3. Take a walk for 35 minutes every day

Finnish research found that walking can make full use of insulin in the body. Walking for 4 hours a week and 35 minutes a day can reduce the risk of diabetes by 80%.

4. Drink more coffee

A study by Harvard School of Public Health found that 6 cups of coffee a day can reduce the risk of diabetes by 29%-54%. 4-5 cups a day, reducing by about 29%; But 1-3 cups a day hardly works.

Get enough sleep

Lack of sleep will raise blood sugar and increase appetite for high-carbohydrate foods. This will lead to weight gain and increase the risk of complications such as heart disease and kidney disease. Therefore, ensure 7-8 hours of sleep every night.

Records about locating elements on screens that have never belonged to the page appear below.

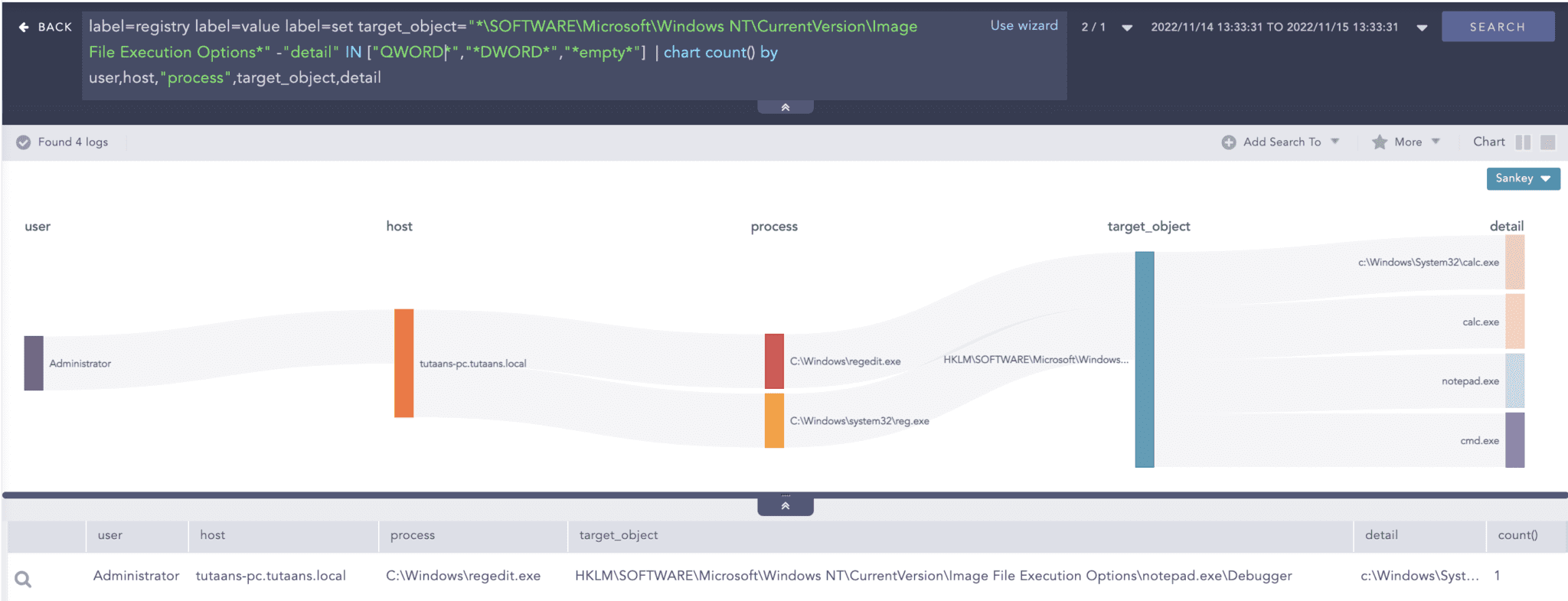This screenshot has width=1568, height=601.
Task: Open the 2 / 1 repo selector dropdown
Action: click(1127, 28)
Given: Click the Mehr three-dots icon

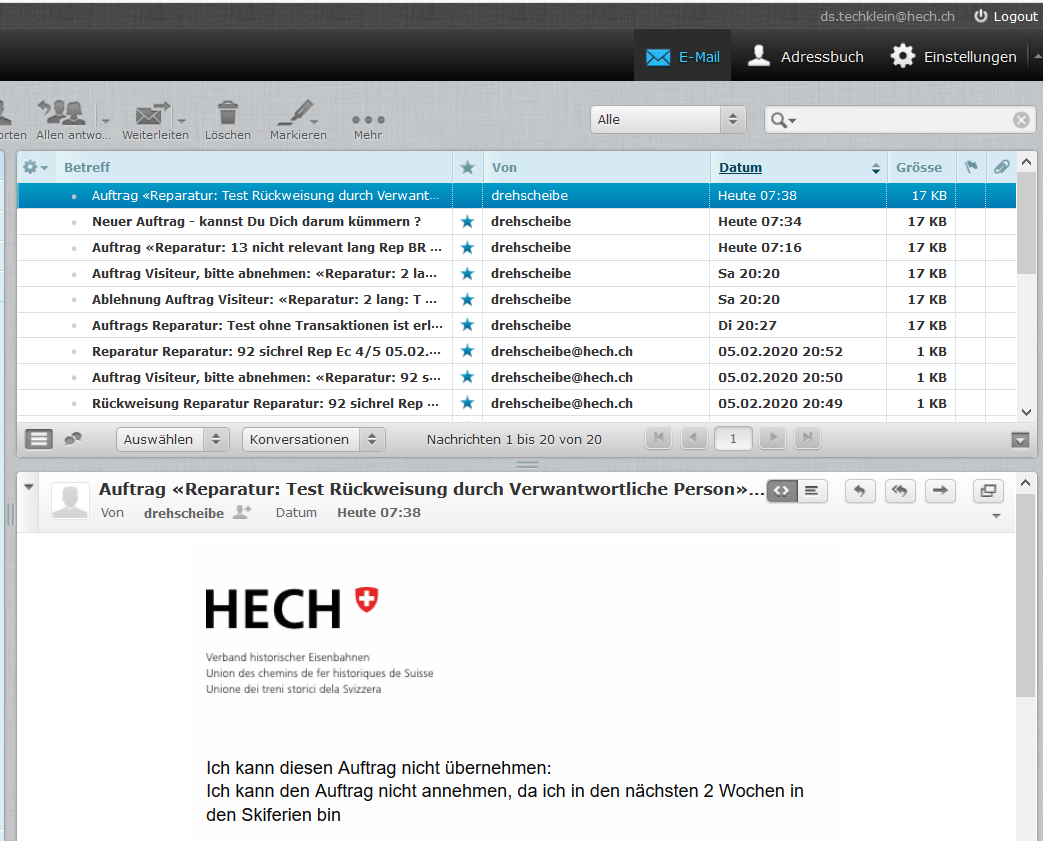Looking at the screenshot, I should pos(368,119).
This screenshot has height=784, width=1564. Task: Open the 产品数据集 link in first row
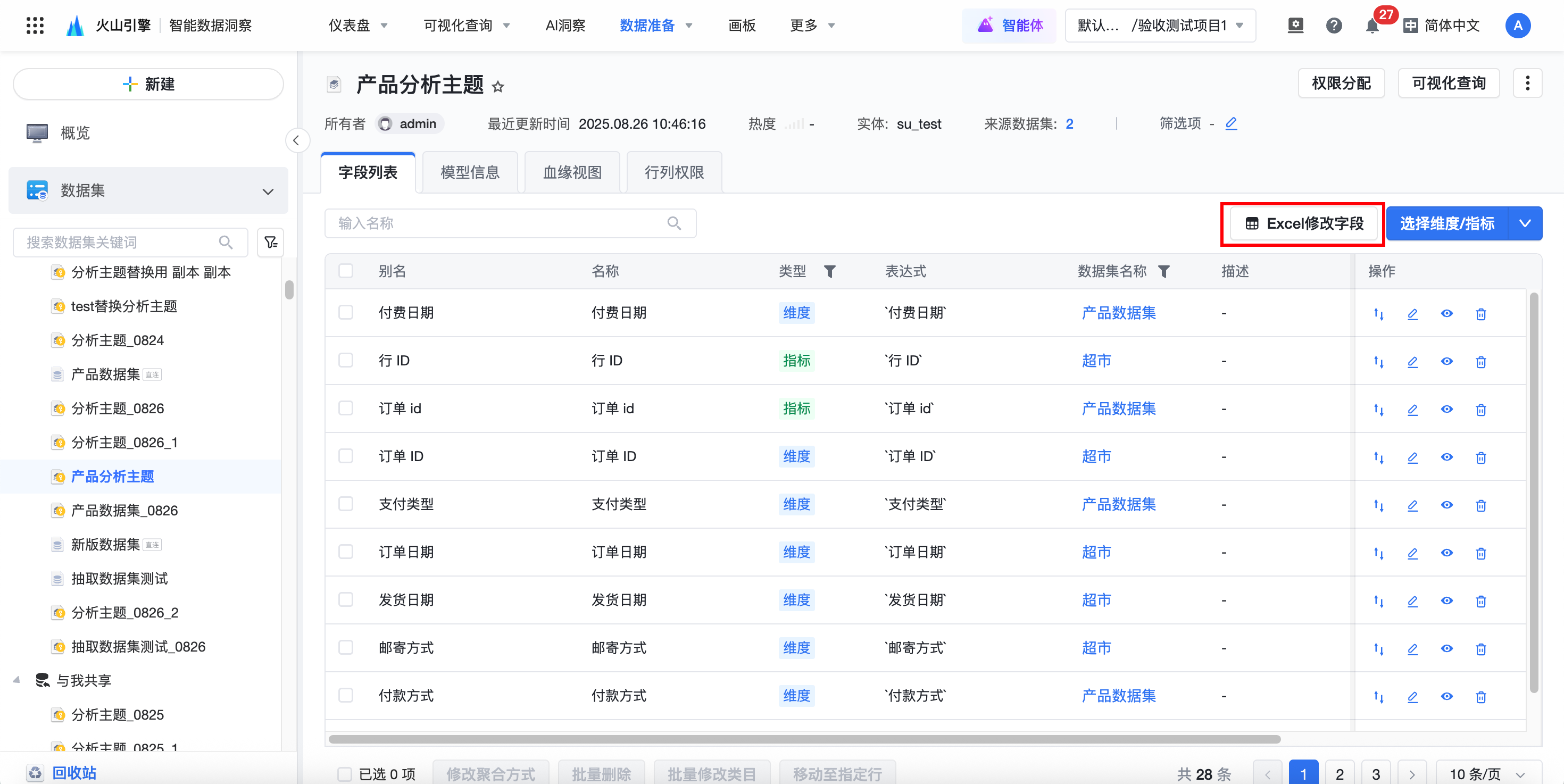pos(1118,313)
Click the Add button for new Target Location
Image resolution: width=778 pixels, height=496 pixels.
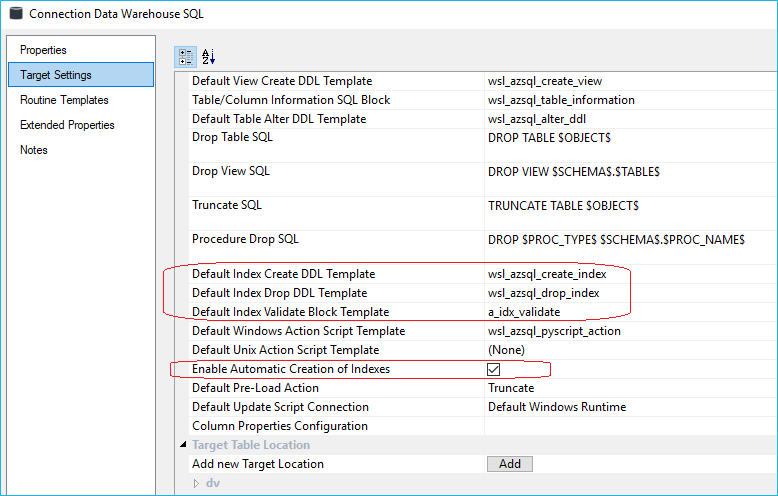(510, 464)
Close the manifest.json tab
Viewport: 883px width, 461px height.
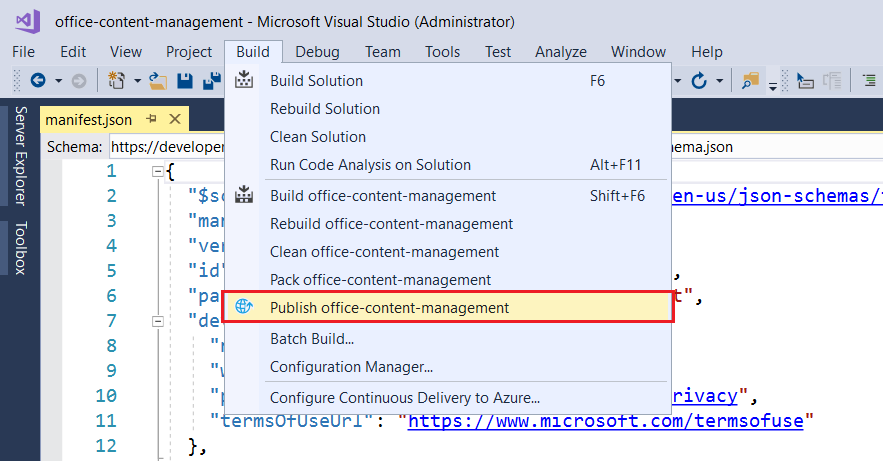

If you suffer from insomnia, early treatment will improve your sleep quality and lower your blood sugar level.

control pressure

When you have diabetes, nervousness and anxiety can lead to high blood sugar. Eliminate physical or mental stress as much as possible. Learn some interpersonal skills. If you have type 2 diabetes, some relaxation exercises, such as breathing exercises, yoga and drugs, are especially effective.

In fact, the above six indicators can be done well if you pay attention to them at ordinary times, and besides preventing diabetes, these six indicators can also prevent other diseases, especially those who can't control their mouths at ordinary times. People who especially like to eat must pay attention to the amount they eat. Although what they like to eat is to eat more, which is very bad for their health. Pay attention to exercise in peacetime.